- _Extracted text_:

....................

Schools Lean on Montclair State for Support
The University’s education faculty provide the guidance teachers need right now
Posted in: Education, Graduate School, Homepage News
When New Jersey schools closed in mid-March to stem the coronavirus outbreak, educational leaders from nearly three dozen districts turned to Montclair State University for online resources and platforms and emotional support for their students and teachers alike.
Now with the governor’s decision on May 4, 2020, to keep New Jersey schools closed with remote instruction for the rest of the academic year, these same educators continue to find a big support network through the University’s Center of Pedagogy.
The lessons of this unprecedented educational disruption are still being learned, says Marilyn Davis, director of the Montclair State University Network for Educational Renewal (MSUNER), a school-university partnership.
“There are certain things that teachers require in this time of challenge,” Davis says.
MSUNER has responded with a series of workshops for virtual classrooms, expanding on its ongoing work with teacher preparation and development with partnered districts, teachers and administrators.
Schools and teachers are grappling with a host of issues as students learn from their homes, including access to technology. Even kindergarten has gone virtual, with students, like the little learners in the Verona Public Schools class of Kathleen Amora, a graduate student working on her MA in Reading, using Padlet, an online bulletin board, and Flip Grid to create and share short videos.
“We’ve been hearing for so many years how screen time is harmful to kids and now we’re at this ever-shifting ‘maximum’ time,” says María Cioè-Peña, an assistant professor in the Department of Teaching and Learning. “Teachers are learning technologies as they’re putting them into practice and parents are learning technologies as they’re trying to implement them.”
The transition has sharpened the disparities for children within schools and exposed inequities among districts. Statewide, about 90,000 students still do not have the home computers or the internet connections necessary for virtual learning, according to state officials. It’s been particularly difficult for students with special needs and bilingual learners.

....................

- _Data for analysis_:
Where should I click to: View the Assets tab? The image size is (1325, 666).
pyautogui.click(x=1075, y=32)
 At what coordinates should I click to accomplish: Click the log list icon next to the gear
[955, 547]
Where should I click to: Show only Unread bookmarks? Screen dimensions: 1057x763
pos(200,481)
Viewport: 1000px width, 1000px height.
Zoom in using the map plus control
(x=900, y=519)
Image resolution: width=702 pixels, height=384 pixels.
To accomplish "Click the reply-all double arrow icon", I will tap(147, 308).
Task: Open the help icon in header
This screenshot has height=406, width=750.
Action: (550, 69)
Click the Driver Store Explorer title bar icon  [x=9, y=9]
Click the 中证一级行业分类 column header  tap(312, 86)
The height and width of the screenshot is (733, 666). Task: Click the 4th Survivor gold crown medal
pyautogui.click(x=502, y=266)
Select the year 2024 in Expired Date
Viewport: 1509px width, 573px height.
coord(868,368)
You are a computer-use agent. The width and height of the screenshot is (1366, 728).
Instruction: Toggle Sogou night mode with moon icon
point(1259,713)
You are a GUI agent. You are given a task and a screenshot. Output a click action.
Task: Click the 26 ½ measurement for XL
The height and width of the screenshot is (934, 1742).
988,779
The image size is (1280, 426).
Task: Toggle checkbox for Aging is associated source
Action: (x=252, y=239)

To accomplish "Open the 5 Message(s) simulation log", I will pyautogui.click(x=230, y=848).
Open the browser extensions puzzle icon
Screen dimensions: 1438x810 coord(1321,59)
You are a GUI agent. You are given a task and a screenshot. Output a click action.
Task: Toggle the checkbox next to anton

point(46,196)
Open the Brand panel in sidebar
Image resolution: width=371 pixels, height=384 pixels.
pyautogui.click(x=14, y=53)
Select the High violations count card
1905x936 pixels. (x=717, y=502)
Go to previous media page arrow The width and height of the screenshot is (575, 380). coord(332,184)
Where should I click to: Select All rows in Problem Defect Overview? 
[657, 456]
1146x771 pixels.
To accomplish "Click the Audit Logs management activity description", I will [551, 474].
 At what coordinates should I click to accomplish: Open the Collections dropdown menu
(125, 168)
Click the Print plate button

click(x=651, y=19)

....................

- _Work instructions_:
1. Answer these questions about the article on New Jersey schools and Montclair State University, one per line:
(a) On what date did the governor decide to keep New Jersey schools closed for the rest of the academic year?
(b) Who is the director of the Montclair State University Network for Educational Renewal?
(c) According to state officials, about how many students statewide lack the home computers or internet connections needed for virtual learning?
2. Pick up the article on New Jersey schools and Montclair State University after its last sentence, and continue it in the same style.

- _Answer section_:
1.
(a) May 4, 2020
(b) Marilyn Davis
(c) About 90,000

2.
“The things that we know about online learning just don’t translate to this situation because the situation is so cataclysmic and there are so many factors that are coming into play; factors that are being impacted at the same time,” Cioè-Peña says.
MSUNER workshops have provided tech support, including tips and tools, and finding educational websites with free access for students, while also focusing on what teachers need right now.
“We tend to forget that teachers have children too who they’re working with,” Davis says. “They’re up late trying to put lesson plans together for the classroom while simultaneously working with their own children to meet the assignments that their teachers are giving them. They have two prongs going at the same time.”
In many homes, students and families are struggling with the economic and health effects of the COVID-19 crisis, presenting another area of concern for educators.
“Teachers have deep emotions and they greatly care for their students. They want to solve every students’ problems,” says Klara Gubacs-Collins, associate professor in Exercise Science and Physical Education, who led a MSUNER wellness workshop.
“It’s just very difficult to do,” she says. “You have to go into the day with clarity and acceptance of what you can control in your day.”
The MSUNER workshops have provided ways to help students affected by grief and loss, while also providing teachers the tools to identify barriers to learning, including mental health issues such as depression and anxiety.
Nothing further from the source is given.